# Australia - Victoria - Great Ocean Road



## vonnagy (Mar 18, 2004)

*Australia - Victoria - Great Ocean Road*

*Whats There: *
Arguable the most scenic highway in the world. The closest match i've seen is the west coast highway of the South Island NZ, but it certainly isn't as colourful as the cliffs here. And this one is easy to get to, just go west of Melbourne and follow the signs that say great ocean road. Twilight shots rule here, the lighting here is as amazing as anything I've ever seen anywhere. Around where the Great Ocean Road ends, be sure and visit the Mahogany Dunes and earn yourself a chance to win $1,000,000 AUD -if you are able to locate the Portuguese ship which is supposed buried in the dunes. Only nuance is thousands of bloody tourists especially at Port Campbell. Apollo Bay is nice. The twelve apostles at Port Cambell are heavenly during twilight. The Bay of Islands is also loverly (but i like the Bay of Island in NZ better )

*Getting there:*
Follow the Great Ocean Road! Click on this link for a detailed map of the region: http://www.wilmap.com.au/greatoceanroad/gor.html Explore inland around Apollo Bay. This area is very reminicent of the North Island New Zealand. Visit Mariner Falls and the glowworms whilst in that area.

*Pictures:*
Rainbow over the mahogany dunes





Apollo Bay Sunset




12 Apostle Cliffs




Bay of Islands (sorry for yucky pic)





*
Notes:*
Winter is best time to go, I don't know everyone is so hung up on going to NZ and OZ during the summer months, for photographers going after dramatic lighting - winter is the time to be there! Also less crowds. Warning this is one of the most beautiful places in the world, you may find yourself spending more time here than intended!


----------



## cmb50 (May 2, 2004)

Excellent report vonnagy, sounds like you had a lot of fun.

Winter certainly is the best time to visit here for the purpose of Photography. However Summer is better for everything else. I stay at a friends place reguarly in Apollo Bay and just love it there.
The beaches are very clean and clear to the point where while swimming just out of Apollo Bay one afternoon, i caught a crab in about 1mt of surf. Big bugger too and tasted fantastic!   

The forrest's surrounding Apollo Bay and Skeene's creek are also worth checking out.
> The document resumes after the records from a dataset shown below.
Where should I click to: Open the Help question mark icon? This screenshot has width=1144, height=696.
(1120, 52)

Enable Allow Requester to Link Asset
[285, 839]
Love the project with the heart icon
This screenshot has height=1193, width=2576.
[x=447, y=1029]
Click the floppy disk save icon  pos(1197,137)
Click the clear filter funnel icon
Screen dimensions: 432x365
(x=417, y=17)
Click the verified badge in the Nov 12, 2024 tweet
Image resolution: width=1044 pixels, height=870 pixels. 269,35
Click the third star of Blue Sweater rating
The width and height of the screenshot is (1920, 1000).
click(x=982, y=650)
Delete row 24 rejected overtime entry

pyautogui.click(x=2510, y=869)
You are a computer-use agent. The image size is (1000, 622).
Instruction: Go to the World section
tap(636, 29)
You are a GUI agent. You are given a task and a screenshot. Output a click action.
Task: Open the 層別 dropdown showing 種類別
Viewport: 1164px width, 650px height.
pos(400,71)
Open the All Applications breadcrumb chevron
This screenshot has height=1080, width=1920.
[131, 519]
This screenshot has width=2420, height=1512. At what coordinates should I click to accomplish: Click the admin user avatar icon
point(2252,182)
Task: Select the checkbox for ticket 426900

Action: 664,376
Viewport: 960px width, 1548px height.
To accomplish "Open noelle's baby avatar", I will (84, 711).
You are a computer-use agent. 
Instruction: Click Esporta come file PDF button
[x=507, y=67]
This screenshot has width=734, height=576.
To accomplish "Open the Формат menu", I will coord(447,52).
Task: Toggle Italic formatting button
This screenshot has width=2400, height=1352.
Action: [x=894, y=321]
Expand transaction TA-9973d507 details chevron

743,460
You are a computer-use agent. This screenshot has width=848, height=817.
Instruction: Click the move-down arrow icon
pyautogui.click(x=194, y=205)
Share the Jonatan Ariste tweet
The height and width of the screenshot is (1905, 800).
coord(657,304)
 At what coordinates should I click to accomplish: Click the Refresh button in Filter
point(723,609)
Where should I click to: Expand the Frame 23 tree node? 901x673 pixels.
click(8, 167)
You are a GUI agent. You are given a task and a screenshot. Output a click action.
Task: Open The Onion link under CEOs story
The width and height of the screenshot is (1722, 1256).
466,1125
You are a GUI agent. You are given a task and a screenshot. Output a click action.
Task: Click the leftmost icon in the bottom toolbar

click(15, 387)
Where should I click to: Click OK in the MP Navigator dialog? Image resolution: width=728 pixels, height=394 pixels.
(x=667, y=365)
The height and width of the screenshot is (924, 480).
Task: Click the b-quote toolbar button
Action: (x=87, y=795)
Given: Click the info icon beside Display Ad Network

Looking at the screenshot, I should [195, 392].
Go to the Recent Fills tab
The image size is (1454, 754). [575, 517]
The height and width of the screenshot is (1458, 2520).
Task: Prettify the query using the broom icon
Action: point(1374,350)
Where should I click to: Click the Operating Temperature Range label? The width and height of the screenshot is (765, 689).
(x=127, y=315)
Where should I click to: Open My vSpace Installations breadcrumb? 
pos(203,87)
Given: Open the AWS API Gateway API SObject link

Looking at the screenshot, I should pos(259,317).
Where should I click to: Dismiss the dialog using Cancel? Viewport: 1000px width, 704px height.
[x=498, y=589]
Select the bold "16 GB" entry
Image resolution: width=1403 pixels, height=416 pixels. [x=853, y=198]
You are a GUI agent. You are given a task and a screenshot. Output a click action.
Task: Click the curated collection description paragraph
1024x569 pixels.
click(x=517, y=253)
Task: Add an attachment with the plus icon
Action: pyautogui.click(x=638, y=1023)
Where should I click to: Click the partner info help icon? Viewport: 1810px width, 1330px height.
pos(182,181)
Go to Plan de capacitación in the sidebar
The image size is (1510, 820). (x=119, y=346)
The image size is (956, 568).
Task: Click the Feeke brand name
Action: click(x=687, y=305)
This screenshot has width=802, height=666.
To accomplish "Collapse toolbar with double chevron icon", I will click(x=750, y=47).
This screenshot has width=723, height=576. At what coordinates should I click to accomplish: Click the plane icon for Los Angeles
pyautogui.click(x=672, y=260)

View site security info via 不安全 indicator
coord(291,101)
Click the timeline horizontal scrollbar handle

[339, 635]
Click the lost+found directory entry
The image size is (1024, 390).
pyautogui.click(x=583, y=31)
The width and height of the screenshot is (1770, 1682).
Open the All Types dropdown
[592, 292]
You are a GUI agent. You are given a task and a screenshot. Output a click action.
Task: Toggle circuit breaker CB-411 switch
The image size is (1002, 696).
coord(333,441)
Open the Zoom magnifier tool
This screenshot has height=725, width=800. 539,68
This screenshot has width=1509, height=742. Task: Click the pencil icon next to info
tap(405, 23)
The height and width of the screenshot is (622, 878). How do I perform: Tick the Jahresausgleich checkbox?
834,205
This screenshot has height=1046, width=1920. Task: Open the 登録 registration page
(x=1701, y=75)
There are some amazing waterfalls and breath taking scenery.


----------



## Luminosity (May 28, 2004)

Sigh ..... ohhh Vonn ya makin me wanna go cruising up the GOR after I finish work today ! Its Saturday and I knock off at 1pm and that would go down wellll , just jump in a car and spend the day fishing and taking pics and breathing all that beautiful fresh ocean air.... and let the week fall away ahhh.
How many times ya gone down GOR ?


----------



## manda (May 29, 2004)

I was in Melbourne almost a year ago and unfortunately didnt get to go along the GOR. I was very disappointed.


----------



## vonnagy (May 29, 2004)

*sigh* only been down GOR once, but I took a week and a half to do it. To me its the most awesome/scenic road in the world. The west coast highways in the south island are awesome too, but specular colouration of the limestone cliffs around port campbell are second too none.  I wanna go back!

have you been to the grampians? thats a lovely area as well if you get the time.

*i miss oz* :cry:



			
				Luminosity said:
			
		

> Sigh ..... ohhh Vonn ya makin me wanna go cruising up the GOR after I finish work today ! Its Saturday and I knock off at 1pm and that would go down wellll , just jump in a car and spend the day fishing and taking pics and breathing all that beautiful fresh ocean air.... and let the week fall away ahhh.
> How many times ya gone down GOR ?


----------



## Luminosity (May 31, 2004)

I think I was taken to the Grampians when I was a tot , by my mum. Thats another area that would be awesome to see.
Manda ya just betta get ya butt back down to Melbourne so ya can go cruisin , girl 
And that goes for you too Vonn


----------